Tanteando, en un grupito literario que se inventó Agustina Ramos llamado Alcantarilla, logramos publicar en un periódico regional. En el grupo conocimos el estilo desenfadado, mordaz, chispeante de Chevige Guayke, el único poeta venezolano, creo yo, que se inventó un pueblo. Otros autores geniales crearon su Comala, Yoknapatawpha y Macondo, pero él fundó Krepuscolia o Salcolia; allí se mete bajo el Sol íngrimo, con una tristeza y soledumbre sin sosiego, espantando la muerte que se pasea buscando a Ritakrista, su madre. En ese lugar están todos los Difuntos en el espejo. Un desesperado suicida, Paique, lo dio a conocer al resultar ganador del Premio de Cuentos del diario El Nacional. No me extiendo más, pues se trata de un acercamiento a la lectura, después que me aproximé no he parado… Bueno, he dado frenazos en el leer y escribir, en la vida ni se diga; sin embargo, sigo en mi caballo que ha crecido conmigo.

Le agradezco tanto a la lectura, por las emociones y sensaciones, las ideas, las búsquedas y hallazgos que me ha regalado… Hay más libros que vida, pero vengan en físico (empecinados) o en digital (con sus avatares), les reconozco su nobleza.
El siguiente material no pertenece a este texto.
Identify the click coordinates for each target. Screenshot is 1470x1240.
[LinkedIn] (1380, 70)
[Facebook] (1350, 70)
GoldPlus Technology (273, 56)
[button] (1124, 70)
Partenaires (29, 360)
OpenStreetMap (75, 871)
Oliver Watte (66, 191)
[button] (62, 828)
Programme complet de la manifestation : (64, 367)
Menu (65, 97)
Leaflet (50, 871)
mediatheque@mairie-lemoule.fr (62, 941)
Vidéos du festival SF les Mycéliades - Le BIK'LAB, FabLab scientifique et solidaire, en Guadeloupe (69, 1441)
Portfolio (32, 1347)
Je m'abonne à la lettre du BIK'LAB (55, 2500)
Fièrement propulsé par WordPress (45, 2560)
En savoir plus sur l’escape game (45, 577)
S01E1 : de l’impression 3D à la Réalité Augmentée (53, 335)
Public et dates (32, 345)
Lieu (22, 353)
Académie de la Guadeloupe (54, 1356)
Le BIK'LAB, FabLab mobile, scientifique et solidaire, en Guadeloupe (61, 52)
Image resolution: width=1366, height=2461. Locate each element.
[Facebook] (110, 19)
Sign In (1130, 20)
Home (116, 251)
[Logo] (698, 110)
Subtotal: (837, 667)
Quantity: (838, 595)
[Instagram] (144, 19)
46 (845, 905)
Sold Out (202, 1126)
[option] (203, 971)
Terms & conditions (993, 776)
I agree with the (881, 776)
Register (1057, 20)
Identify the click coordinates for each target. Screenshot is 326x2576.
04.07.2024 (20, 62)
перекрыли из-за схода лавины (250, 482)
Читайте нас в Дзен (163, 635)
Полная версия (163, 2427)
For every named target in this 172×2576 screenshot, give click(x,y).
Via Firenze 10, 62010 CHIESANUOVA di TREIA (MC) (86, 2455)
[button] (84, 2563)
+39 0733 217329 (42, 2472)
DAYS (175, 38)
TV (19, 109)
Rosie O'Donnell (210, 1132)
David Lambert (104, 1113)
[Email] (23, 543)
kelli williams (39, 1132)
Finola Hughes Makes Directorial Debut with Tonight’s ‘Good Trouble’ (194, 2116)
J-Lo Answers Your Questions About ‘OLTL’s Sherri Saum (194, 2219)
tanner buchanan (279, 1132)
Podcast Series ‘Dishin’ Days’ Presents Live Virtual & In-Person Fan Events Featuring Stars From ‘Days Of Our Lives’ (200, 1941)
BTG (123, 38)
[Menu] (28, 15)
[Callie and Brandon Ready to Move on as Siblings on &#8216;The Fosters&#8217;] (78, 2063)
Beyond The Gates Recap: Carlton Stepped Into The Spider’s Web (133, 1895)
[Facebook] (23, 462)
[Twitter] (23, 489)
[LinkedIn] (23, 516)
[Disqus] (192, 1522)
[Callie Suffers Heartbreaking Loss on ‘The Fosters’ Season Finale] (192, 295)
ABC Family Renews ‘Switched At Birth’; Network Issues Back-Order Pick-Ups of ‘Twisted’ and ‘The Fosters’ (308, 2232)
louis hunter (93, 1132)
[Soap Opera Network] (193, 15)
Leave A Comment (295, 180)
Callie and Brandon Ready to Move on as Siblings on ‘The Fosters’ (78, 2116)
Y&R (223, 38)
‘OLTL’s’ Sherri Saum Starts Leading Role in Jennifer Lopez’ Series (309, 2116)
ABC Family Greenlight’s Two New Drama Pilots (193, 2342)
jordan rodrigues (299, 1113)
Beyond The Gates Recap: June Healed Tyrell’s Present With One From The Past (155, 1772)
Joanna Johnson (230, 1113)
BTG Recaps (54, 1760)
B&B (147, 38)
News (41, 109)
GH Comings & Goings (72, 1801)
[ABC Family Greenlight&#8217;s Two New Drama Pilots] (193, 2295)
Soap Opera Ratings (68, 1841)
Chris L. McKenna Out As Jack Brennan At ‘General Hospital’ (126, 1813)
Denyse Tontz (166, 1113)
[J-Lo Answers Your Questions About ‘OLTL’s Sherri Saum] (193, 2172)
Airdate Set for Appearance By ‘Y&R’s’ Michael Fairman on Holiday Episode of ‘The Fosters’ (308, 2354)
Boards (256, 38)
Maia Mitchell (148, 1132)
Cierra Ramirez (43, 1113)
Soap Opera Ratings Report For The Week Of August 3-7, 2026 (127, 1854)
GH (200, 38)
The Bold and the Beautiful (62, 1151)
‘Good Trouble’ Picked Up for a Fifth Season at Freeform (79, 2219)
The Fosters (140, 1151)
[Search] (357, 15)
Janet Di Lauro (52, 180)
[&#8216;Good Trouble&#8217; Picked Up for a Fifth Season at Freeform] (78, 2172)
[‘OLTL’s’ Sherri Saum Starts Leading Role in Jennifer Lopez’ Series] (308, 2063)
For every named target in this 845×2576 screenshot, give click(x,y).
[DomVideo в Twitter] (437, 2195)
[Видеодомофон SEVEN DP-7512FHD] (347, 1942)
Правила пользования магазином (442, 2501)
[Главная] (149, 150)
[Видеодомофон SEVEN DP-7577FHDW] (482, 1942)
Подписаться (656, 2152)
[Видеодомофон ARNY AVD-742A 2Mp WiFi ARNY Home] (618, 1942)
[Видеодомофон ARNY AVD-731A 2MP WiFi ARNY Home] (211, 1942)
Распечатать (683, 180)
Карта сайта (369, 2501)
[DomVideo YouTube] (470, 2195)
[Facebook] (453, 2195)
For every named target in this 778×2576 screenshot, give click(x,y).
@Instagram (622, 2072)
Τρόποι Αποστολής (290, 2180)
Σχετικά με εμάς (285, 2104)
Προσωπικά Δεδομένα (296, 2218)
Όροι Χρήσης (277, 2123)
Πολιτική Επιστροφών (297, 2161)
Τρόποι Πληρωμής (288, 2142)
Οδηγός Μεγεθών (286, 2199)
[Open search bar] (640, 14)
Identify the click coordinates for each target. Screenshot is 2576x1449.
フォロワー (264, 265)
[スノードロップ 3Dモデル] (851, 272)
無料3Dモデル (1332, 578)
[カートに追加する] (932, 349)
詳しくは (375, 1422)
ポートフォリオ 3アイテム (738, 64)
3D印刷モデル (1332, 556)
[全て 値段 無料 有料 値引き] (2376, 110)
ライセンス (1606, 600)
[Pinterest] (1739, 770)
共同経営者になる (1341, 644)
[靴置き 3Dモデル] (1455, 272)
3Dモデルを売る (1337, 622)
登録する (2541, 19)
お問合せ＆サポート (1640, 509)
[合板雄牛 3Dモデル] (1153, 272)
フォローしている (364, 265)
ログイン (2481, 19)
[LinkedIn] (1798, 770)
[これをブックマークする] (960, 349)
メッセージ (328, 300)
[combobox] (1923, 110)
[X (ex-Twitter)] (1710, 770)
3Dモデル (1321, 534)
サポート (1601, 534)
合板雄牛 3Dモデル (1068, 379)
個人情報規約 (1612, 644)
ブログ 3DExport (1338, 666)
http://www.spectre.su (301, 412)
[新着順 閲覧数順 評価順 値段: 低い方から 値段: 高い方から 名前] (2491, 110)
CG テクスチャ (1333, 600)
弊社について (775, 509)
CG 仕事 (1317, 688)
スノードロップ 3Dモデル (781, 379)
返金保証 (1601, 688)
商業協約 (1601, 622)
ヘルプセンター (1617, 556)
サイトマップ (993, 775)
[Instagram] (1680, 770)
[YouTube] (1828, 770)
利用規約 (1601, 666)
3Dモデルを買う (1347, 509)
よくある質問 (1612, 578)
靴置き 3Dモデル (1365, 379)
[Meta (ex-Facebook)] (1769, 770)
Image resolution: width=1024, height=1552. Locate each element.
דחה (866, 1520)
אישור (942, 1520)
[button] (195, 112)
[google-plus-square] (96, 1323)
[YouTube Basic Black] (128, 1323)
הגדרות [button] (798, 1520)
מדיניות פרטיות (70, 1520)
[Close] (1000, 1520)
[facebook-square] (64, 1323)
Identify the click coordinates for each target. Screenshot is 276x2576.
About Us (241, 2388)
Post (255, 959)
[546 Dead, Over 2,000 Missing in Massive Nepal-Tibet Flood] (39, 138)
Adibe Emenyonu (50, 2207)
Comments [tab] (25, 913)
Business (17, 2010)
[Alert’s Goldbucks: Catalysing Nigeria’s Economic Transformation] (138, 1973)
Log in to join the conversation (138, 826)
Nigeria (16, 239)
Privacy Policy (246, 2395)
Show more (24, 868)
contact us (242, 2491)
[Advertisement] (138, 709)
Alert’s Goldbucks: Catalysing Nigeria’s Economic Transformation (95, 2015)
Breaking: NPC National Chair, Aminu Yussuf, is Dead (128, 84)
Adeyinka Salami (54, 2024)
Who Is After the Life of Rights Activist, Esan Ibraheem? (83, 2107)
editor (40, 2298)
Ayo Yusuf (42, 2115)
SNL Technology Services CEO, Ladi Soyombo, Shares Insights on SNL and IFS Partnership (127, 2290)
También hay tantos y tantas artistas, algunos amigos inclusive, que he podido leer y conocer, editores y ediciones donde han recibido mis textos con aprecio, pequeñas ventanas que he abierto junto con amigos algo alucinados, también han servido para expresarnos con nuestros fantasmas. Si hay que escribir algún día acerca de mis tributos por la poesía heredada y otorgada, lo haré con gusto. En profundo. È vero.